ПОЛЕМИКА ВОКРУГ ПОНЯТИЯ «ТЕКСТ»
И МНОГООБРАЗИЕ РУССКОЙ КУЛЬТУРЫ∗

Понятие «текст» в различных научных традициях означает нечто принципиально не совпадающее как в своих границах, так и в отношении к другим терминам лингвистики, литературоведения и семиотики. В свое время, возражая против структуралистского «замыкания в текст» с его «формализацией» и «деперсонализацией», М.М. Бахтин противопоставил ему «персоналистический смысл» и «диалогические отношения» [1]. Несмотря на последующую затем попытку преодолеть изнутри структурно-семиотического направления указанное «замыкание» посредством «интертекстуальности» (в конечном счете, оскопленной, урезанной «диалогичности»), «буква», попирающая «дух», осталась неким неустранимым родовым признаком этой научной традиции.

Следует заметить при этом, что в отечественном (советском) структурализме «текст» означало нечто устойчивое, стабильное и противостоящее, во всяком случае, «нестрогому» понятию «произведение». Такого рода представления о «тексте» оказало такое сильное воздействие на отечественную гуманитарную науку, что и исследователи, придерживающиеся иных воззрений, как само собой разумеющееся констатируют (даже в вузовских учебниках): «Универсальное свойство текста (любого: рассматриваемого в ракурсе лингвистическом, семиотическом, культурологическом) – это стабильность (выделено автором. – И.Е.), неизменяемость, равенство самому себе» [2].

Напротив того, в западном (в основном, французском) литературоведении той же структуралистско-семиотической ориентации соотношение «текст» & «произведение» понималось (и понимается) совершенно иначе. Как раз «произведение» здесь является носителем «стабильности», «устойчивости» и «неизменности», тогда как «текст» безграничен и бесконечен, разомкнут во времени, пространстве и отсылает своего реципиента одновременно к различным культурным контекстам. Постструктурализм лишь довел до логического завершения эту тенденцию.

Следует признать, что именно под воздействием подобных концепций «текста» в последние десятилетия развиваются изыскания о «сибирском», «пермском» и других «текстах» в нашей стране. Даже те исследователи, которые вряд ли признали бы собственную зависимость от бартовско-дерридианских коннотаций (например, В.Н. Топоров), рассуждая о «петербургском тексте русской литературы», не случайно делают значимые оговорки: «”Петербургский” текст, точнее, некий синтетический сверхтекст…» [3].

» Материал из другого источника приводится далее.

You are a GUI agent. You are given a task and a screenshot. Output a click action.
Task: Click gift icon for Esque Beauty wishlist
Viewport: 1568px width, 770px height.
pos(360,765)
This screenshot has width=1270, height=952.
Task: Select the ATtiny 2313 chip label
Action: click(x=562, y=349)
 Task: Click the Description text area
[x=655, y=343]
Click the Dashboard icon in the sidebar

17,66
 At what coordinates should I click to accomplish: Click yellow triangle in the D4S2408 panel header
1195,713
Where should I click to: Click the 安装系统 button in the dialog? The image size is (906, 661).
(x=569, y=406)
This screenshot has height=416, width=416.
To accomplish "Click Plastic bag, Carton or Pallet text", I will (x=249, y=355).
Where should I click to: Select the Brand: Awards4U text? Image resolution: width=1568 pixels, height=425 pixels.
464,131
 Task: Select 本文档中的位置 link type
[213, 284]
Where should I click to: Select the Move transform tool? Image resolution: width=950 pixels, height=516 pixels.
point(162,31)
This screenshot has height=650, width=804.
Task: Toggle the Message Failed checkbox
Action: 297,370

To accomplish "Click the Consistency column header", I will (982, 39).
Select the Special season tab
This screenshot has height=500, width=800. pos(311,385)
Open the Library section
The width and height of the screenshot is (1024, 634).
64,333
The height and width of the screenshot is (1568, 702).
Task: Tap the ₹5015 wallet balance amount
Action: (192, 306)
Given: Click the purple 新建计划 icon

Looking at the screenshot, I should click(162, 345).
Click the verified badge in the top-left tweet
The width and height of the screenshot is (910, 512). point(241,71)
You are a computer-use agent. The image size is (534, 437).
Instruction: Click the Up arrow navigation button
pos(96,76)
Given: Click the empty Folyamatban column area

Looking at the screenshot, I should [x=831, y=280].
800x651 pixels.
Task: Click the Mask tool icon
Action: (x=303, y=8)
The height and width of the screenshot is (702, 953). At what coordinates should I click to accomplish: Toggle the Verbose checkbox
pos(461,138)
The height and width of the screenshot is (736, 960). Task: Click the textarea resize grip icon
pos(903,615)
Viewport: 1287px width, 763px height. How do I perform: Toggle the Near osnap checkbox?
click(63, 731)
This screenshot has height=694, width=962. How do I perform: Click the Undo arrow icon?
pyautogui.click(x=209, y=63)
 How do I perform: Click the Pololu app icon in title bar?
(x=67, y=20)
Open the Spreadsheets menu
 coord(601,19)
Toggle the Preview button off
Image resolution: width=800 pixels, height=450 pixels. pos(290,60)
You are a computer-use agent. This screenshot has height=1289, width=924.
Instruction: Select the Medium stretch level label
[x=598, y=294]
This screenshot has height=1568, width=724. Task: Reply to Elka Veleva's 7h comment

Однако вряд ли можно говорить во всех подобных случаях о прямой постструктуралистской (постмодернистской) проекции на отечественную научную традицию. Обратим внимание на то, что для своего рода «классика» постструктурализма (используем этот оксюморон) Ю. Кристевой, собственно, и разработавшей понятие «интертекста» путеводной звездой являлся весьма своеобычно понятый, но все же вполне «наш» М.М. Бахтин. А последний, критикуя структурализм с его «сменой кодов», рассуждал далее при этом о каких-то поразительно напоминающих позднейшие постструктуралистские изгибы мысли вещах: «Нет ни первого, ни последнего слова и нет границ диалогическому контексту (он уходит в безграничное прошлое и в безграничное будущее). Даже прошлые, то есть рожденные в диалоге прошедших веков, смыслы никогда не могут быть стабильными (раз и навсегда завершенными, конченными) – они всегда будут меняться (обновляясь) в процессе последующего, будущего развития диалога. В любой момент развития диалога существуют огромные, неограниченные массы забытых смыслов, но в определенные моменты дальнейшего развития диалога по ходу его они снова вспомнятся и оживут в обновленном (в новом контексте) виде. Нет ничего абсолютно мертвого: у каждого смысла будет свой праздник возрождения…» [4]. Как можно заметить, русский философ как раз рассуждает о своего рода «интертекстуальности», не употребляя, впрочем, этого слова, но в его случае речь идет о «персоналистичном» (личностном) смысле – как раз том самом «смысле», который яростно отвергается адептами «интертекстуальности» и постмодернизма. Конечно, сам Бахтин использует слово «диалог», а не «интертекстуальность» — и понятно почему: в отличие от последней, «диалог» предполагает непременную персонализацию, там нет мертвой «буквы», в конечном же итоге, за «голосами» явственно проступает новозаветная диалогическая соборная традиция, преодолевающая «монологический» предшествующей этой традиции буквалистский регистр.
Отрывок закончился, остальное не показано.